4年生(高1)に履修した「情報Ⅰ」の内容を踏まえ、5年生(高2)の選択者が1年間学んでいきます。問題解決以外の視点から情報技術を扱うことは、情報科の学習の上でも効果的であると考えています(科目間の連携については、日出学園情報科を参照下さい)。

本科目では主に「心理学」や「哲学・宗教」の視点から「人間」「機械」の理解を深めていきますが、まず初めに「人間と機械」について幅広く考える時間を設けました。本ブログでは、各授業で取り扱った内容を紹介していきます(今年度は、年間の全授業をブログで取り上げる予定です)。

#01 人間とは何か?



【本時で扱ったこと】価値判断と事実判断、4つの産業革命、3回のAIブーム、機械破壊運動(ラッダイト運動)
初回のテーマは「人間とは何か」としました。倫理の教科書の1ページ目も、「人間とは何か」から始まります。
動物や機械との比較の中で、様々な意見が出ました。この授業では原則20分程度の座学の後、生徒達は4人1組のランダムなグループに分かれ、8分間の議論+7分間の発表を行います。
授業の終盤では、ChatGPTとの哲学対話に取り組みました。
<生徒の回答一部>
・動物とは違って理性を持ち、機械とは違って本能を持つもの。
・無駄が好きな存在
・人間とほかの動物や機械との大きな違いは感情を伴って泣くことができるかどうか
・自分を人間だと思っている存在

#02 機械に任せたいこと,任せたくないこと



「人間」に何を求めるかを浮き彫りにするべく、「機械に任せたいこと,任せたくないこと」と題したグループワークを行いました。
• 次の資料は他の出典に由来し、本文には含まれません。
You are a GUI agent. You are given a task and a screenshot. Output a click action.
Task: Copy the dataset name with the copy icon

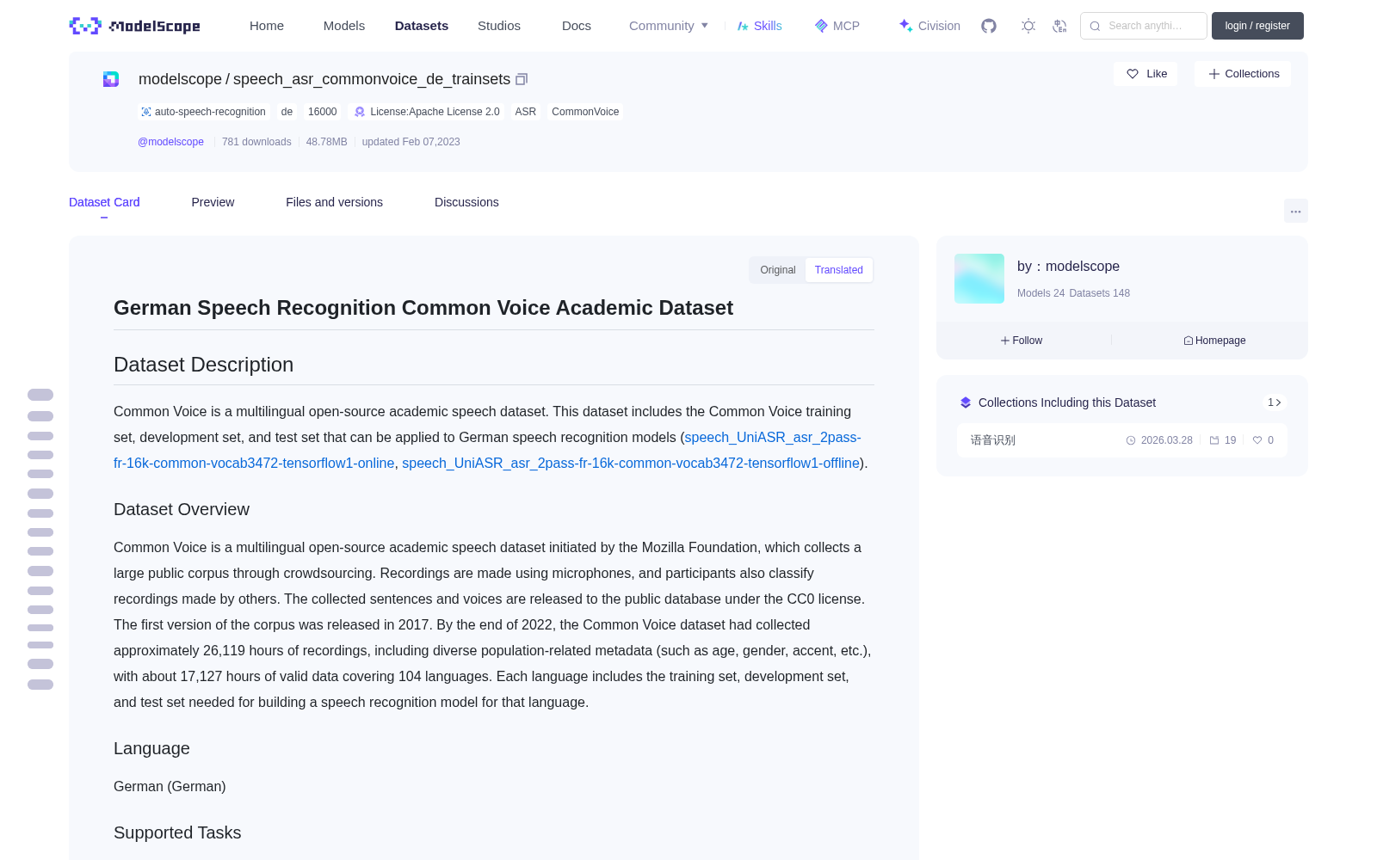(521, 79)
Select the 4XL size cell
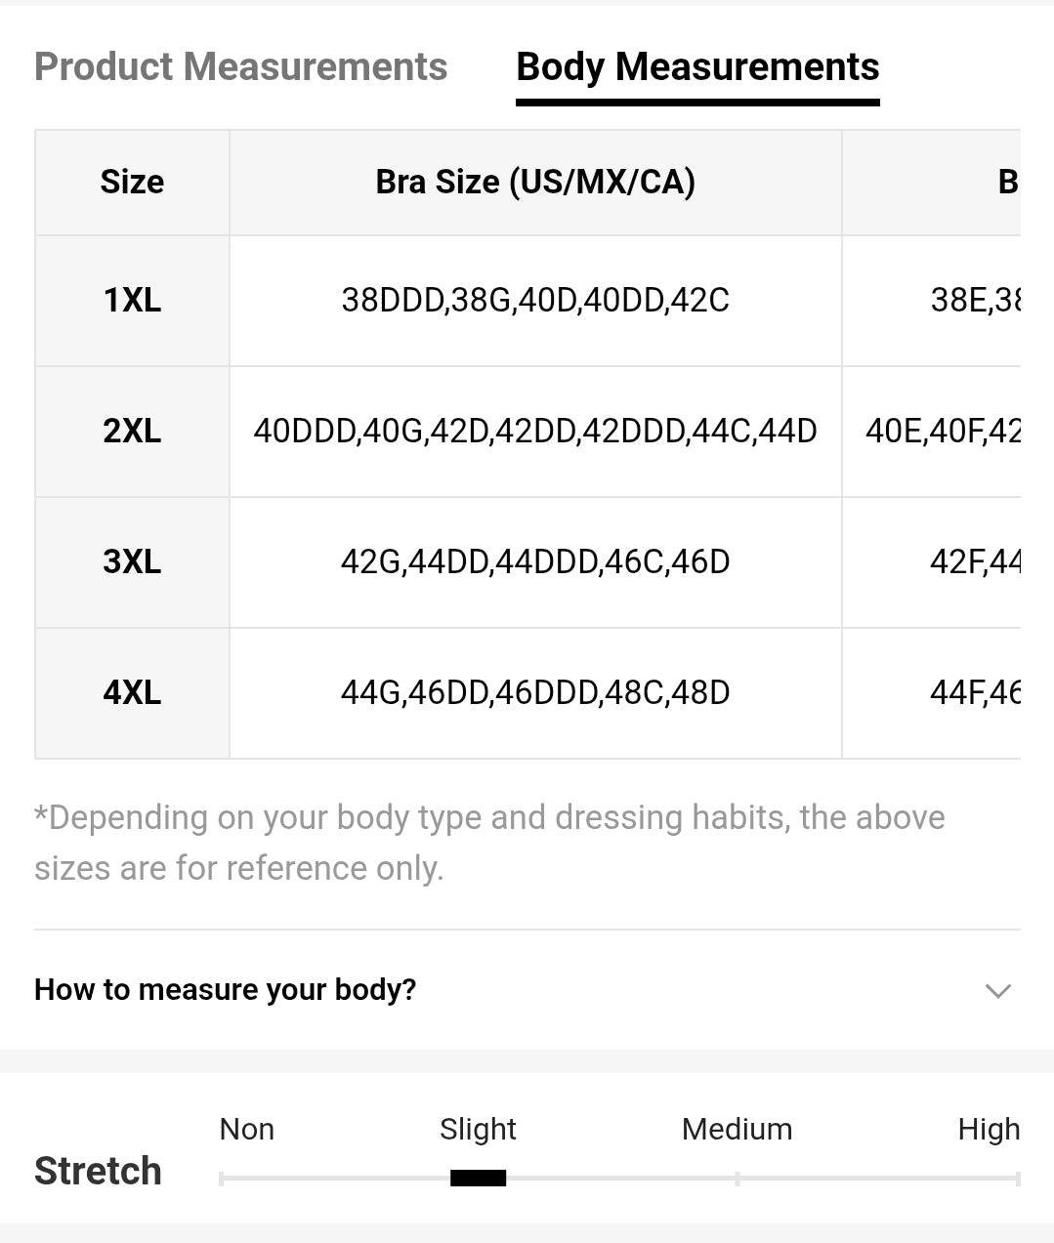 [132, 693]
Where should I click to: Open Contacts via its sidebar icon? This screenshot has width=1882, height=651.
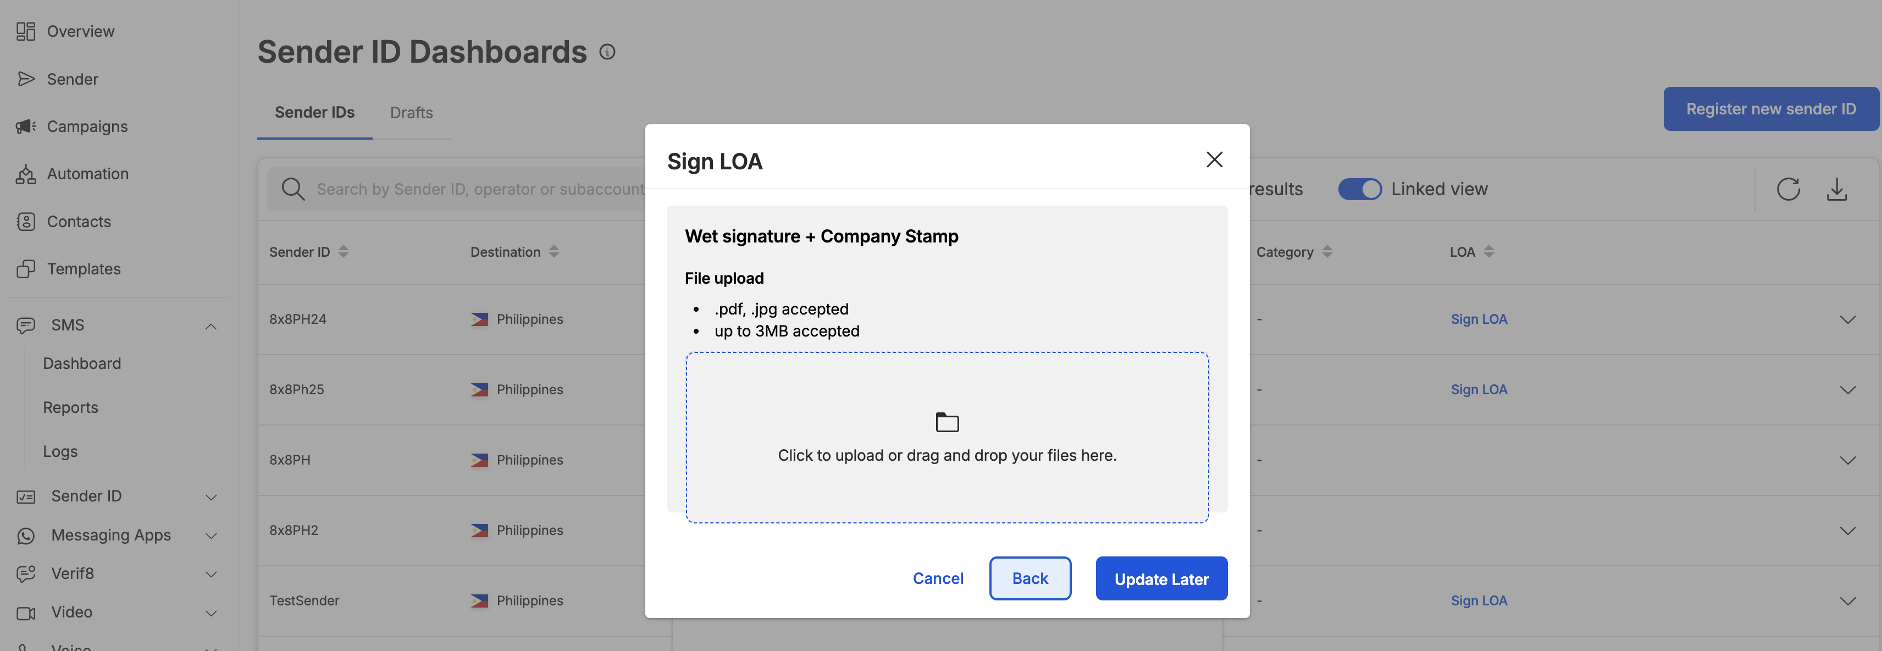pos(26,221)
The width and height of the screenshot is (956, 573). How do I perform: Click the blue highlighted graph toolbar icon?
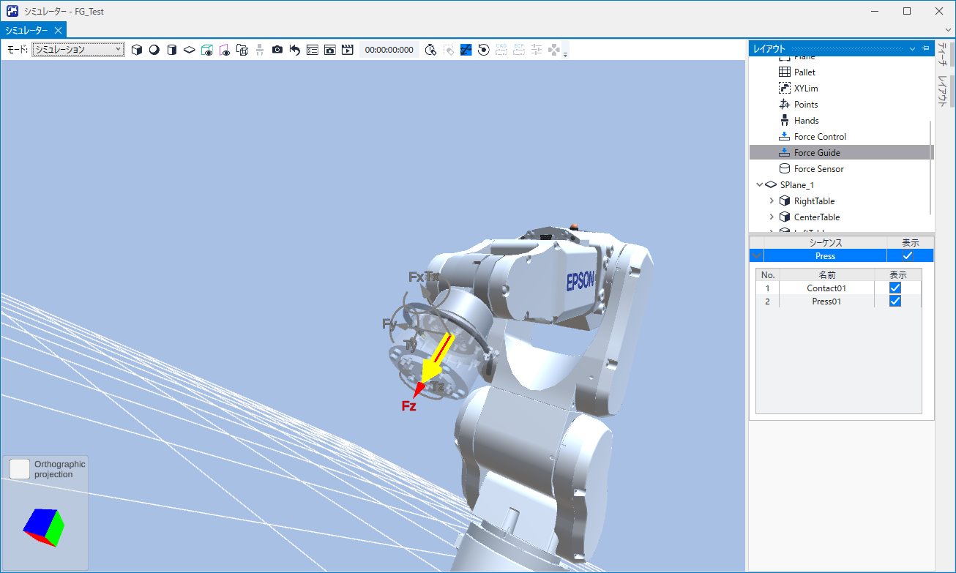tap(466, 50)
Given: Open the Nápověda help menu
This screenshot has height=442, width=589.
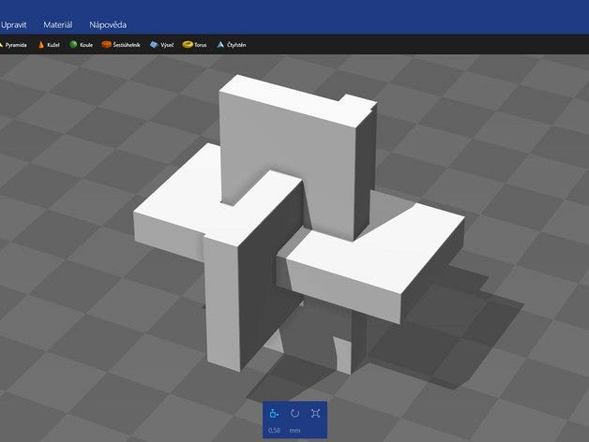Looking at the screenshot, I should coord(108,24).
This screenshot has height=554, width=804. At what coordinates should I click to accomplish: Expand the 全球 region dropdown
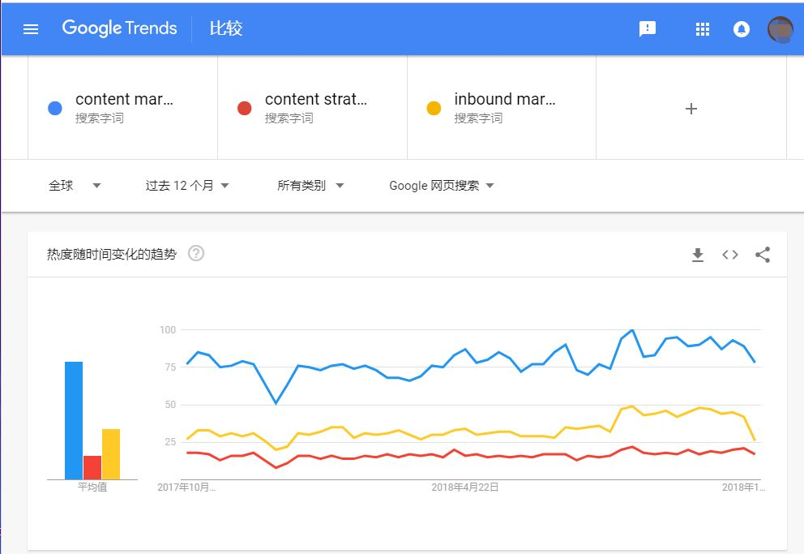[x=75, y=186]
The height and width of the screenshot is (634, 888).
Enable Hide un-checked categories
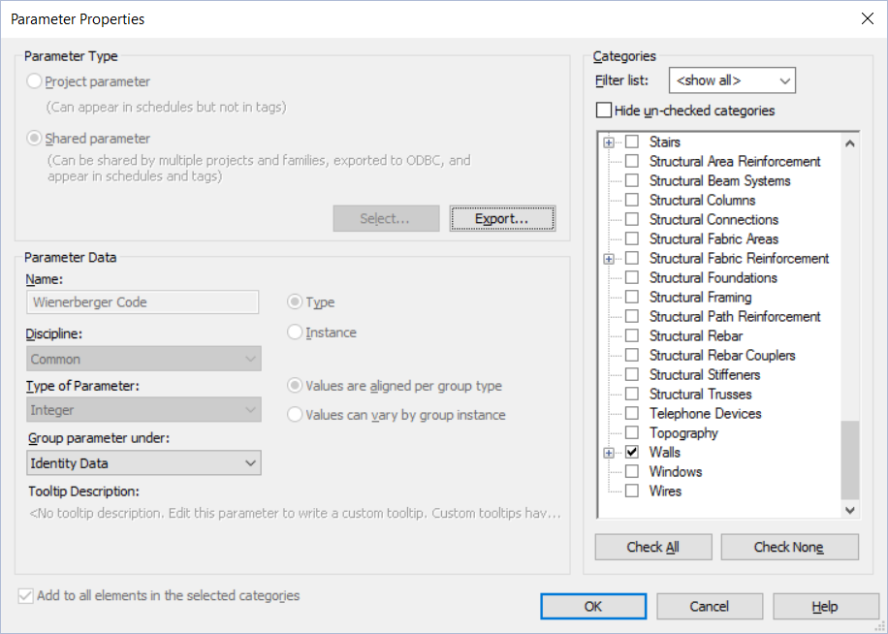tap(602, 111)
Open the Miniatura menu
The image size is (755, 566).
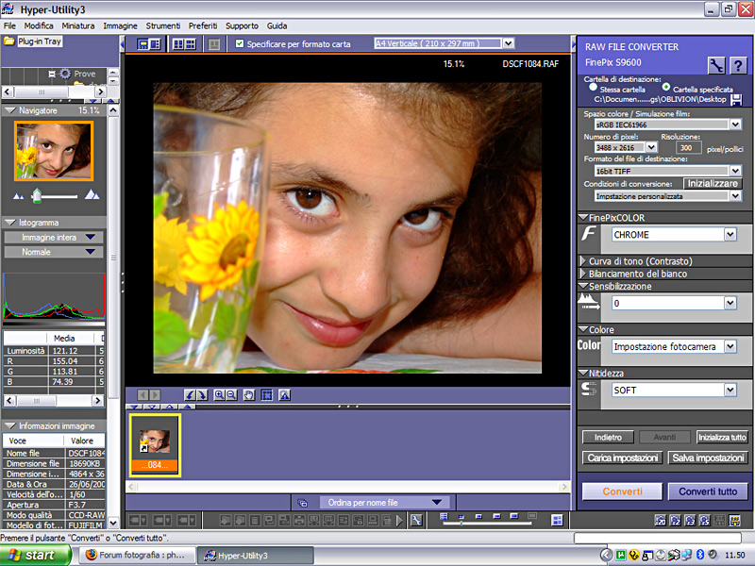[x=78, y=25]
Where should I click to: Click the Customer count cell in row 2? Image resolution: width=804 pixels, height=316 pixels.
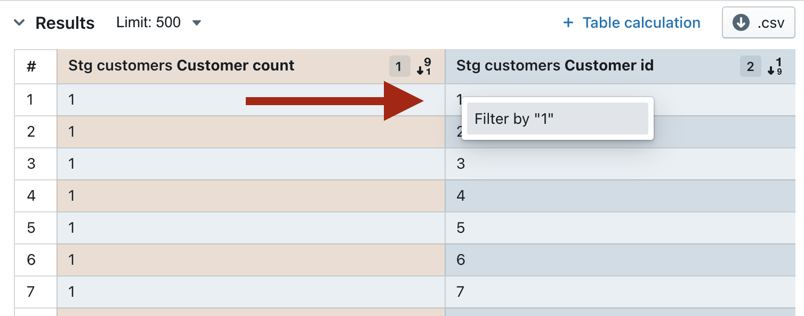click(251, 132)
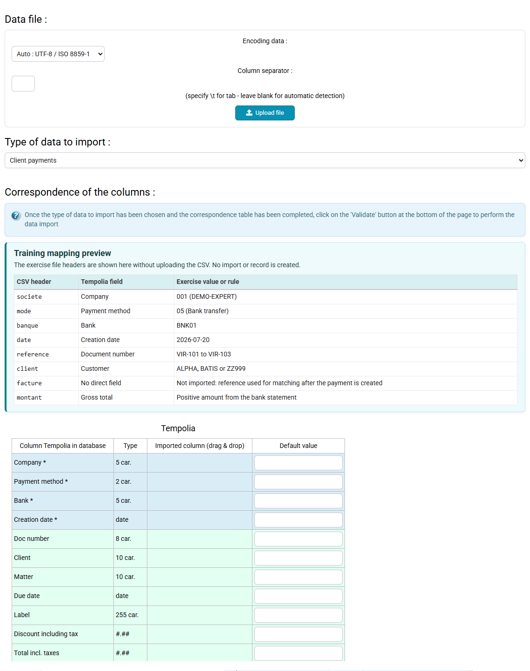Focus the Label default value field
Image resolution: width=530 pixels, height=671 pixels.
point(298,615)
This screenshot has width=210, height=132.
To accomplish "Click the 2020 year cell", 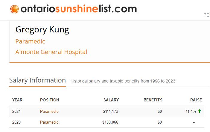I will click(17, 122).
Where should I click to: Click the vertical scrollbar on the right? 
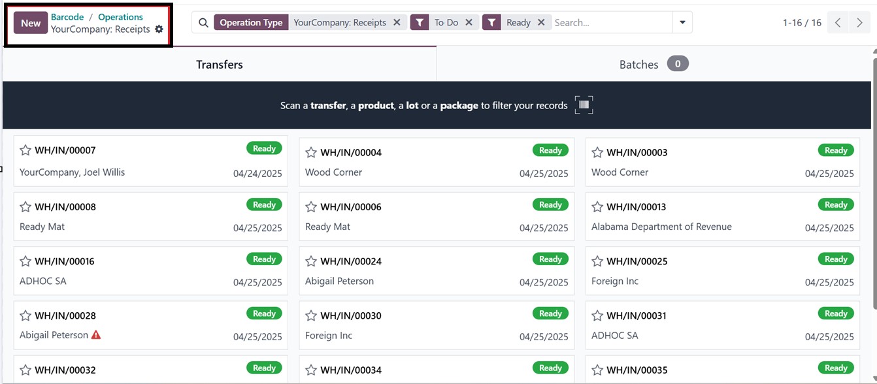tap(874, 183)
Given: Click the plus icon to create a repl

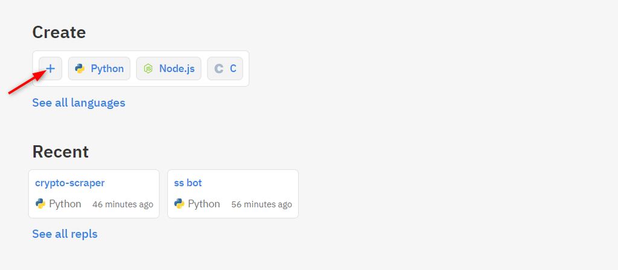Looking at the screenshot, I should coord(51,69).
「保育」「教育」「提案」「裁判」等の項目を「実現軸」「任せたい軸」の2つの座標軸に配置していき、各々の配置について共有します。
授業の後半では、各テーマにおいて現在実している技術について、ニュースサイトを調査しました。

<生徒の回答一部>
・運転や医療など、労働系は任せたいが、友人や家族など、自分の心の支えとなり得ることは任せたくない。
・人間関係はAIに任せたいが子育てなど人格形成に関わるものは人間がやるべき
・機械に仕事とか決められたらつまらない
・任せられるものはどんどん任せていきたい
※本内容は、筑波大学附属高校の2019年度研究大会における福元千鶴先生の実践をお借りしたものです。

#03 幸せとは?


【本時で扱ったこと】サルトル、エピクロス、J.S.ミル、アリストテレスなど「幸福」に関する哲学者の思想
倫理の教科書には「AIに導かれる人生は幸福か」と投げ掛ける「思考と対話」のページがあります。
前時の実習における「任せたい」「任せたくない」の裏側には、「自身の考える幸せのカタチ」があるのではないでしょうか。
高校生の多くは進路選択をはじめとして、多くの選択に悩まされます。
この選択を委ねることの是非について、議論をしました。

<生徒の回答一部>
・好きなことが出来ている時
・許し、許されている状態
・幸せとは何かを欲しているとき
・今現在幸せだと感じているのは過去にあった事象と比較した結果そう感じしている

#04~#06 「イヴの時間」を通して考える「人間と機械」の関係


【本時で扱ったこと】アシモフのロボット三原則、不気味の谷、フランケンシュタイン・コンプレックス
アニメーション映画「イヴの時間」を鑑賞しながら、「人間と機械」の関係性を議論しました。

#07 心の哲学~機械で心は作れるか?~


【本時で扱ったこと】チューリングテスト、中国語の部屋、コンピュータ機能主義、シンボルグラウンディング問題、哲学的ゾンビ
ChatGPTと会話をしていると、まるで人間のようにも感じられます。機械は心を持つのでしょうか?
「心」を深堀りする「心の哲学」について、機械と関連する分野を中心に扱いました。
<生徒の回答一部>
・私たち人間は非合理的で、機械には理解できないような行動をするので心を持っている
・心は相手のためにあるものであり、パターン行動は相手のためにするので私は心を持っていると思う。
・人間もそもそも人間が思うような心をもっていなく、機械が持つこともない。
・心は機械、生命問わず、知識や経験から作られるもの。

当たり前のように我々は「人間には心がある」と言いますが、心とは何なのでしょうか?
授業はこの後、「心の正体」を追求するべく、心理学編に入ります。